By Heidi Groover, The Seattle Times
Published: October 11, 2018, 9:11am

The nationwide opioid epidemic is becoming a common factor in child-welfare cases across Washington, according to new internal data from the Washington State Attorney General’s Office.

Nearly half of the office’s child-dependency cases, which involve children who are abused, neglected or abandoned, involve opioid abuse, according to a survey of lawyers in the office taken in July.

Attorney General Bob Ferguson said the survey is meant in part to send a message to state lawmakers and regulators.

“When one is facing a crisis, we need to act like it,” Ferguson said. “Right now, Washington state is simply not doing that.”

Like states across the country, Washington has struggled to address a worsening opioid epidemic. About two people here die each day of opioid-related overdoses, according to the state Department of Health. The problem has been particularly acute in areas like Snohomish County, where the county now conducts an overdose point-in-time count.

In total, opioid-overdose deaths cost Washington more than $34 billion between 2012 and 2016, according to a federal study. Ferguson has advocated for new regulations, including a limit on the number of pills doctors can prescribe.

About 100 attorneys in the Attorney General’s Office handle cases involving dependent children and termination of parental rights. In a survey, 76 of those attorneys said that opioid abuse was a factor in 47.9 percent of their dependency cases and 39.9 percent of parental-rights cases.

It’s unclear whether those rates are on the rise since the office has not done a similar survey in the past. However, Ferguson said opioid addiction is “playing a significant role” in such cases and that caseloads may be on the upswing. In King County, the state’s most populous, the total number of dependency cases grew by 54 percent from 2009 to 2014.

Assistant attorneys general who handle child-welfare cases have an average caseload of 81, exceeding the 60-case recommendation of the American Bar Association, according to a budget request submitted by the Attorney General’s Office to the state Legislature for 2019 through 2021. Those caseloads have stayed roughly consistent over the last five years but are rising in certain counties in part due to the opioid crisis, according to the request. The office wants increased state funding to hire 48 new attorneys, plus other staff.

The survey data doesn’t offer details about the specifics of the child-welfare cases or where in Washington they occurred. However, stories from attorneys shed some light on how the epidemic shows up in court.

One case involved a mother who previously worked as a nurse but lost her job after stealing drugs and ended up homeless, according to anonymous anecdotes from the attorneys provided by the Attorney General’s Office. Her six children are now in different locations, split between foster care and out-of-state treatment programs.

In another case, the state removed three children from the care of two parents who used heroin after their third child tested positive for opiates at birth. The parents were evicted and the father later overdosed and died. The mother then “disappeared into her addiction” and stopped visiting her children.

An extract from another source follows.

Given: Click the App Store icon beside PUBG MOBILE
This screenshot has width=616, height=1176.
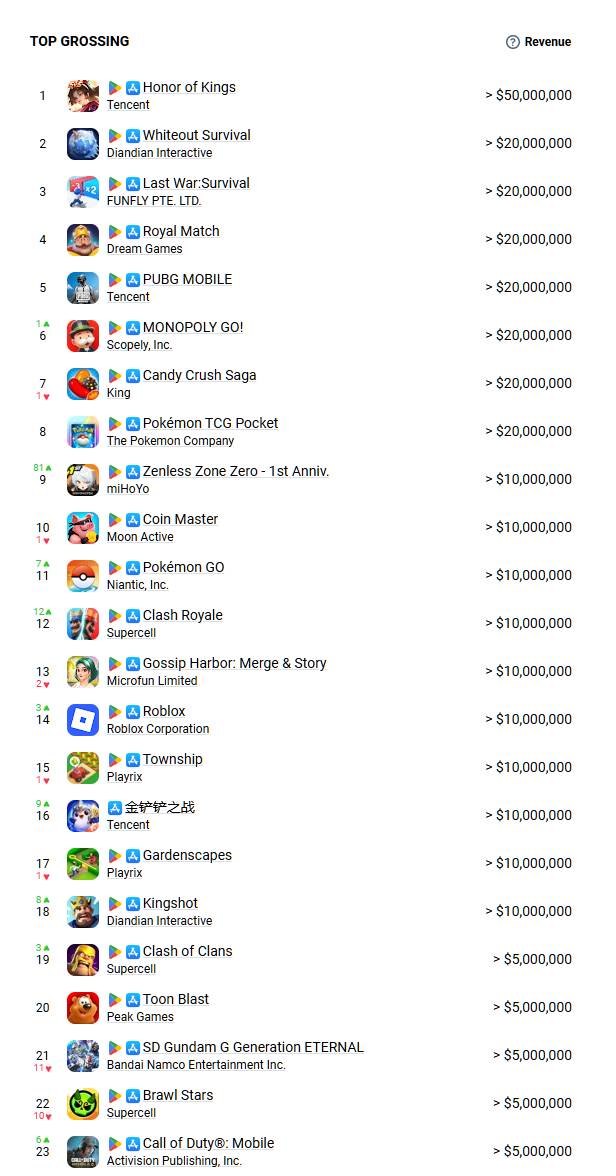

Another lawyer wrote that one case involved a 28-year-old mother who said she had abused opioids and alcohol since she was 13. The woman experienced delusions that “ghosts and demons possessed her and her child,” the lawyer wrote. The woman said she had tried to stop using, but that withdrawal made the delusions worse.

King County Superior Court Judge Patrick Oishi, who has presided over dependency cases for two years, said about a third of the cases he hears involve opioids. In some cases, parents are ordered to undergo drug treatment or other services or take periodic drug tests, but cases vary widely.

“No two dependency cases are identical,” Oishi said. “Different parents present differently. Some have more access to support; some are more motivated to address their parental deficiencies.”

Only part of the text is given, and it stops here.